I messed around with Nvidia's Isaac Sim robotics platform last year. Honestly, the learning curve was brutal. But once things clicked, the demos were genuinely impressive. If they've smoothed out the developer experience — and the session list suggests they have — this could be a breakout year for AI robotics startups.

Agentic AI — Because Chatbots Aren't Cutting It Anymore

The other buzzword that'll be everywhere at GTC: agentic AI.

This isn't just "chat with an AI and hope for the best." It's "let an AI actually do stuff on your computer." Nvidia's pushing a framework called OpenClaw for building AI assistants that run continuously in the background, interact with your files and apps, and complete multi-step tasks without you babysitting every single prompt.


There's a panel featuring LangChain CEO Harrison Chase alongside folks from PrimeIntellect and Edison Scientific. The conversation around agents has shifted hard from "wouldn't it be cool if" to "here's how you build one that doesn't hallucinate its way into deleting your files."


If you're a developer who's been skeptical about AI agents — honestly, same — this is probably the session block to watch. The gap between agent demos and agent reality has been enormous. GTC might be where that gap starts to actually close. Or at least where we stop pretending it's already closed.

How to Watch Without Flying to San Jose

Good news: you don't need a badge or a plane ticket.
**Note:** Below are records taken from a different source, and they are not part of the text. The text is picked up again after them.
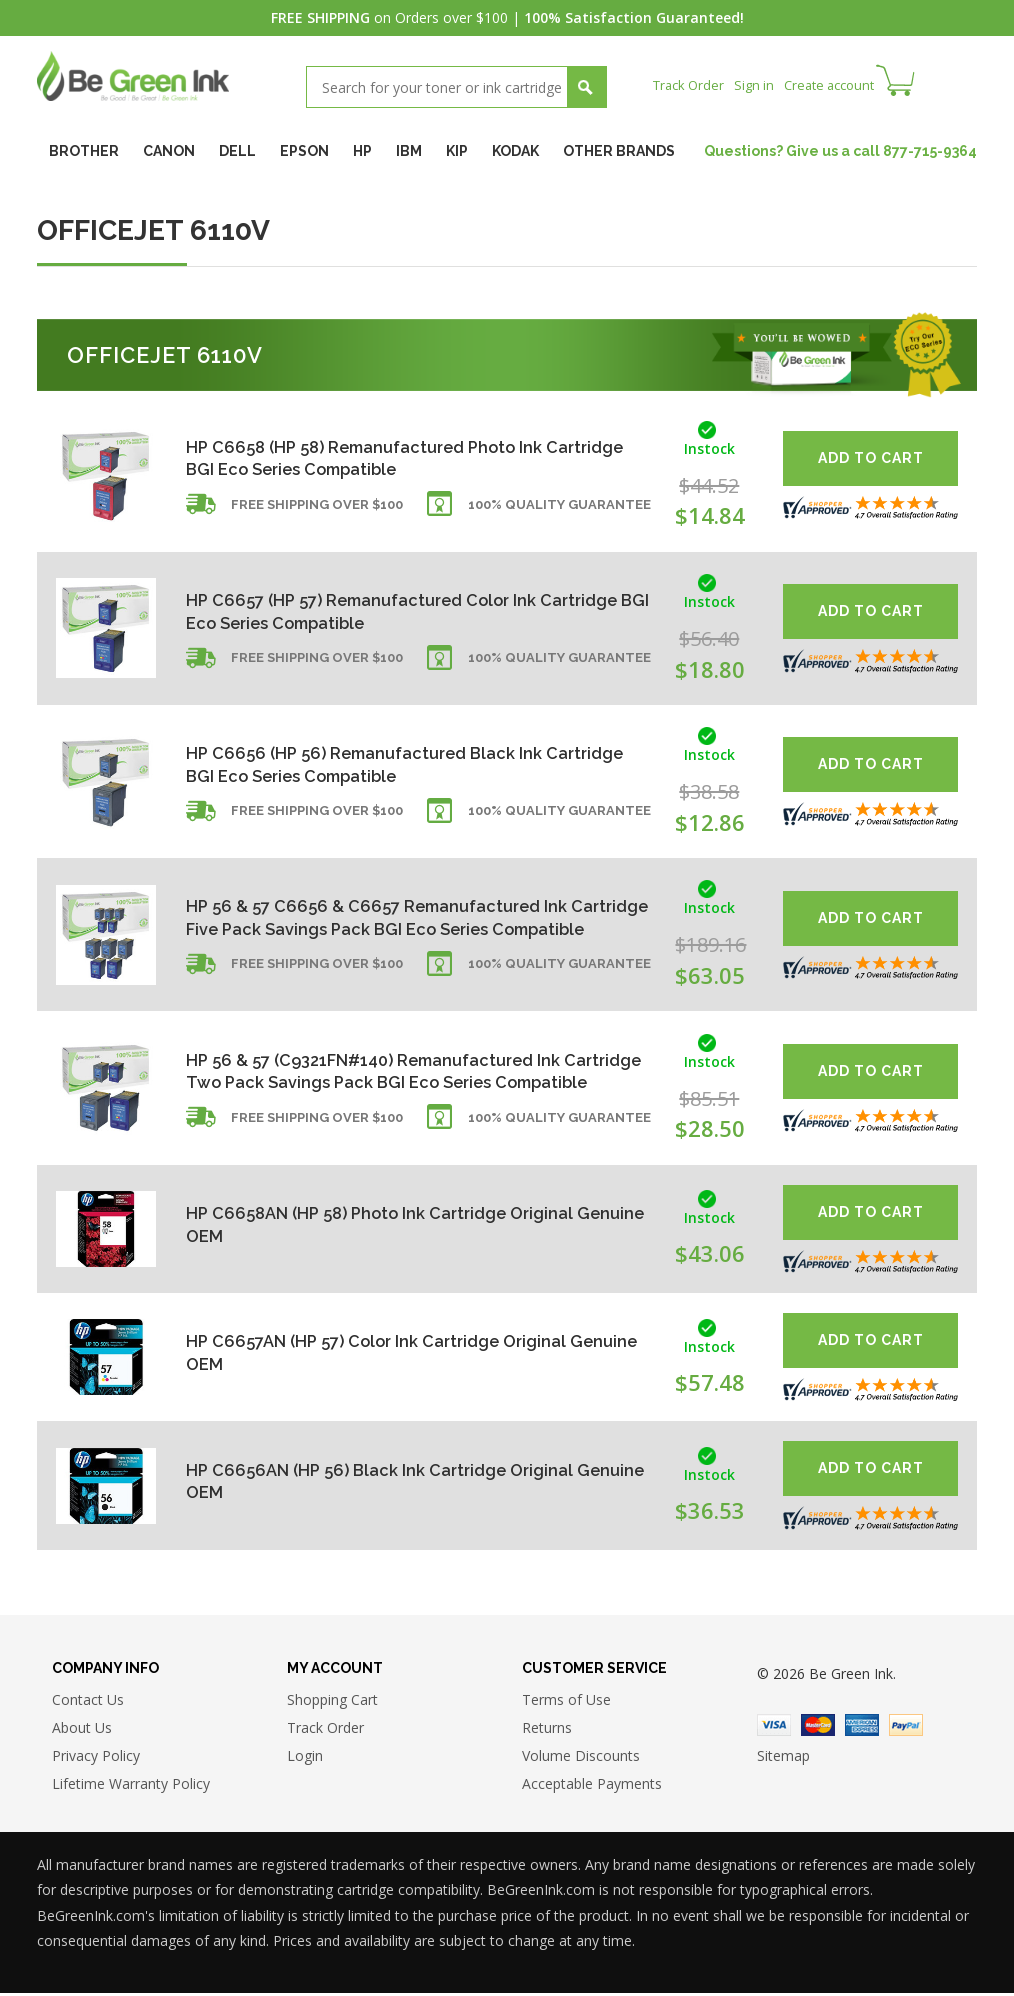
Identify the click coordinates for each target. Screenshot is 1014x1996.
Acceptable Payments (592, 1787)
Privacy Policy (96, 1759)
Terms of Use (566, 1703)
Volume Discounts (581, 1759)
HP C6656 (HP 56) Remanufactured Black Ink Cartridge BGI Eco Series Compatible (376, 764)
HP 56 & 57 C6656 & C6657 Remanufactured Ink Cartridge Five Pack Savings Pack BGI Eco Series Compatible (395, 917)
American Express (862, 1728)
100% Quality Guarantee (559, 513)
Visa (774, 1728)
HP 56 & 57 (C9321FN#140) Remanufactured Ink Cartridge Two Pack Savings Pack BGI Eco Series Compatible (396, 1071)
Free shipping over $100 (317, 513)
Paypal (906, 1728)
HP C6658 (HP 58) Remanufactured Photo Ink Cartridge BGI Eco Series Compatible (378, 458)
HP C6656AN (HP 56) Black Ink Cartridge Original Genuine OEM (391, 1481)
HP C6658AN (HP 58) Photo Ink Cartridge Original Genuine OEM (393, 1224)
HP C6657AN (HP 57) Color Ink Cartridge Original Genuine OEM (390, 1352)
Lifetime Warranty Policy (131, 1787)
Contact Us (88, 1703)
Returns (547, 1731)
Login (305, 1759)
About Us (82, 1731)
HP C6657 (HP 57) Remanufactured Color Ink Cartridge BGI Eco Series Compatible (376, 611)
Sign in (761, 84)
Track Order (691, 84)
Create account (841, 84)
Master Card (818, 1728)
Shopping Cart (332, 1703)
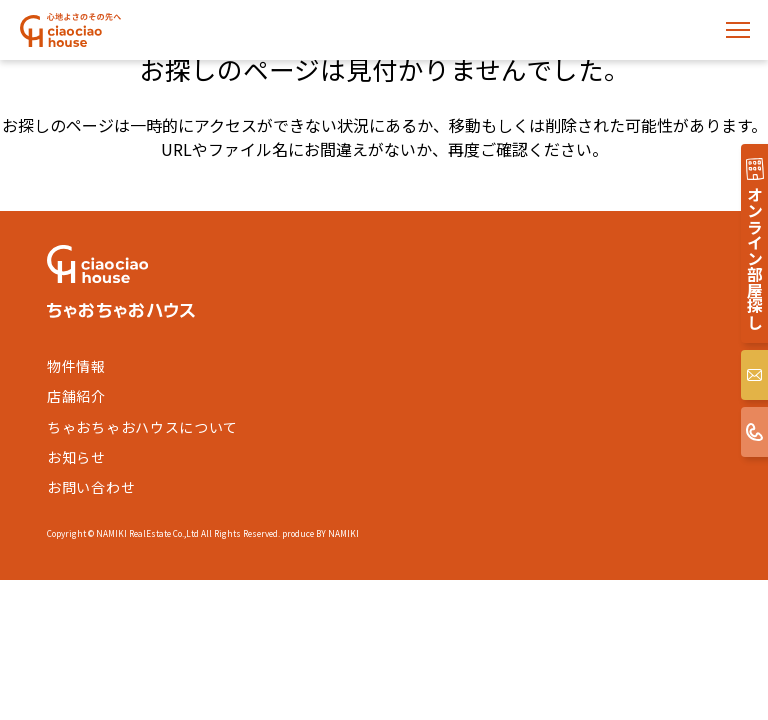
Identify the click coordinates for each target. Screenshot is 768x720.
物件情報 (76, 366)
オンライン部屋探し (755, 258)
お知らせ (76, 457)
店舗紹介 (76, 396)
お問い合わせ (91, 487)
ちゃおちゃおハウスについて (142, 427)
Jensen's keynote streams live at
nvidia.com on Monday, March 16 at 11 a.m. PT. That's 2 p.m. ET, 8 p.m. CET, or 11:30 p.m. IST if you're keeping track. No registration required for the keynote.

The full conference runs March 16-19 with 700+ sessions and 70+ hands-on labs. Most technical sessions require a free registration at nvidia.com/gtc, but keynote replays and highlight sessions will be public.
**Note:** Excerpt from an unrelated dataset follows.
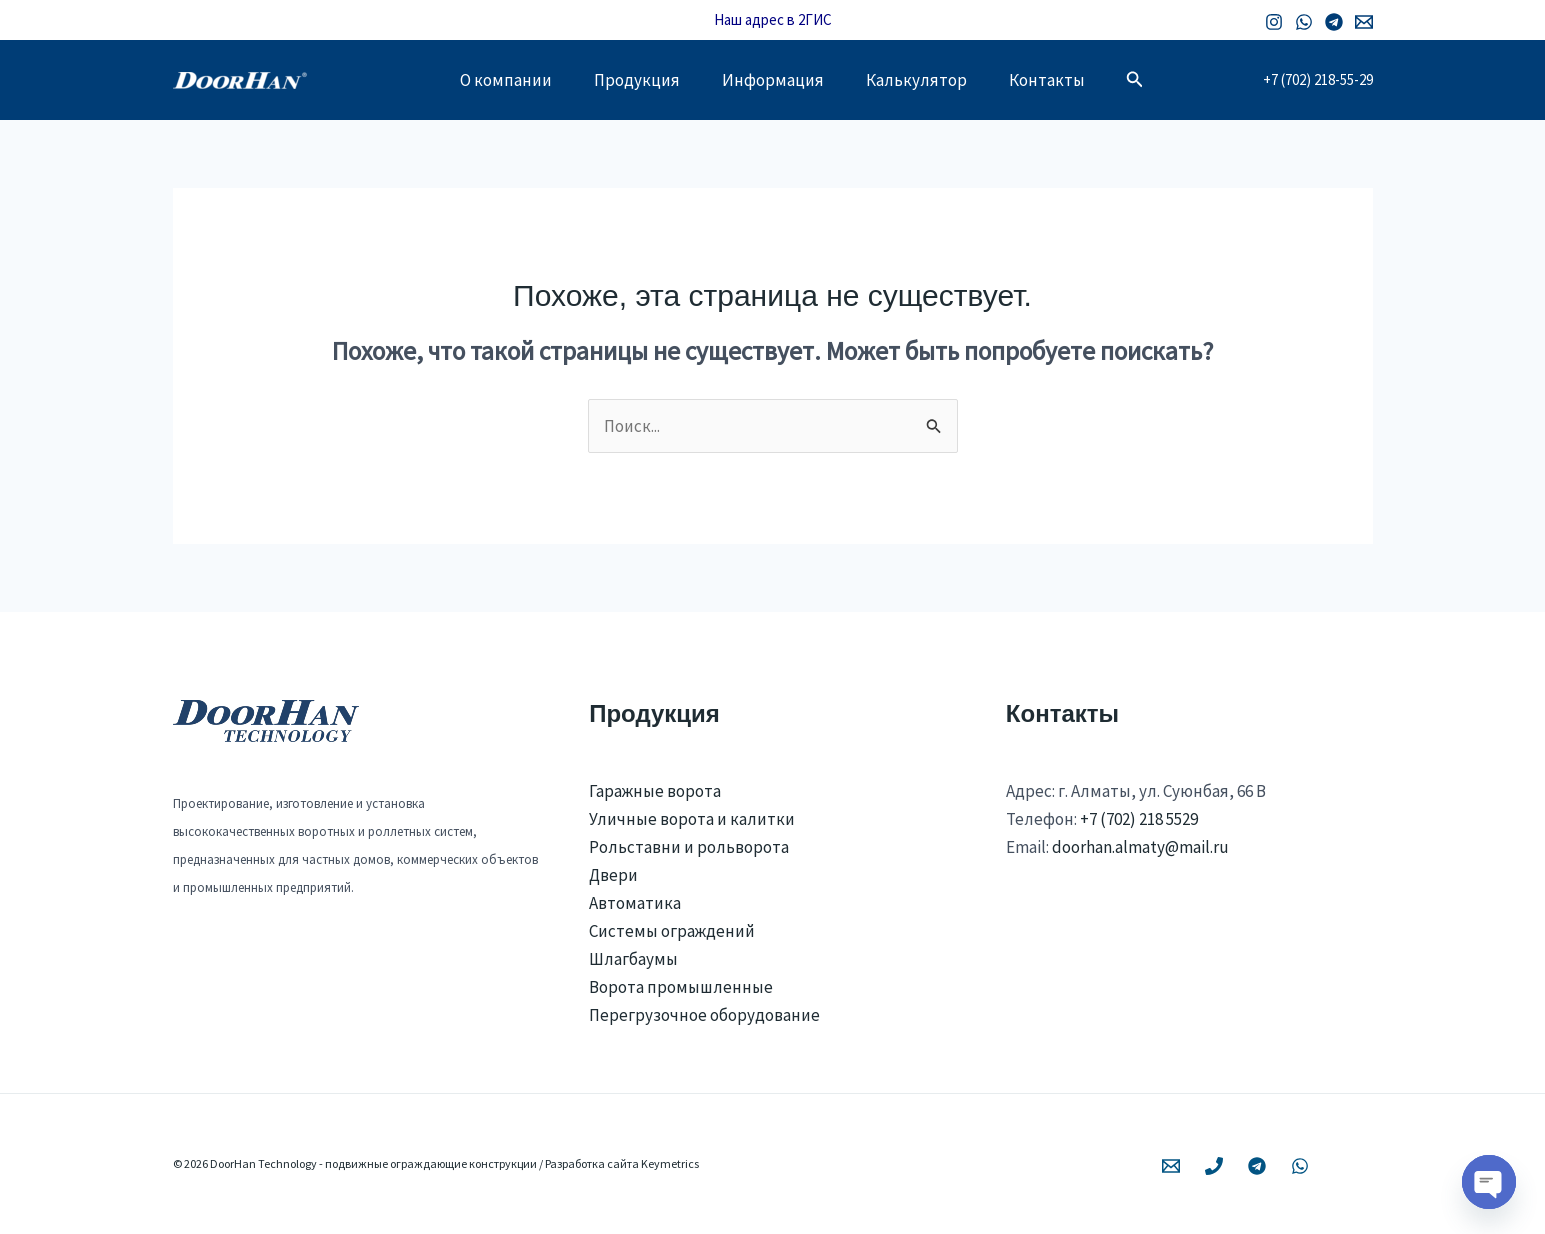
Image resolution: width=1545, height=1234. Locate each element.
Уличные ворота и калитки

So if you've only got an hour, watch the keynote. If you've got a full day, add the inference chip reveal (assuming it happens) and the Disney physical AI session. Your future self scrolling through tech news recaps will thank you.

Frequently Asked Questions

When is Nvidia GTC 2026 and how do I watch it?

GTC 2026 runs March 16-19 in San Jose, California. Jensen Huang's keynote is Monday, March 16 at 11 a.m. PT and streams free at nvidia.com with no registration required.

What is Nvidia Vera Rubin?

Vera Rubin is Nvidia's next-generation GPU architecture succeeding Blackwell. It features 336 billion transistors, up to 288GB of HBM4 memory, and delivers 3.3-5x performance improvements for AI workloads. Chips are in production with products shipping in the second half of 2026.

Will Nvidia announce new gaming GPUs at GTC 2026?

Probably not. GTC 2026 is focused on enterprise AI infrastructure, data center chips, robotics, and agentic AI. Consumer gaming GPU announcements are expected at separate events later in 2026.

What is Nvidia's inference chip with Groq technology?

Nvidia is expected to reveal a dedicated inference chip that combines technology from its Groq acquisition with its existing GPU ecosystem. This could significantly reduce the cost of running AI models by offering faster, cheaper token generation.

What is OpenClaw from Nvidia?

OpenClaw is Nvidia's framework for building always-running AI assistants that interact with files, apps, and workflows on your computer. It's part of Nvidia's push into agentic AI — systems that can complete multi-step tasks autonomously.

How many people attend Nvidia GTC?

GTC 2026 expects over 30,000 in-person attendees from more than 190 countries, along with virtual participants. The conference features 700+ sessions and 70+ hands-on training labs.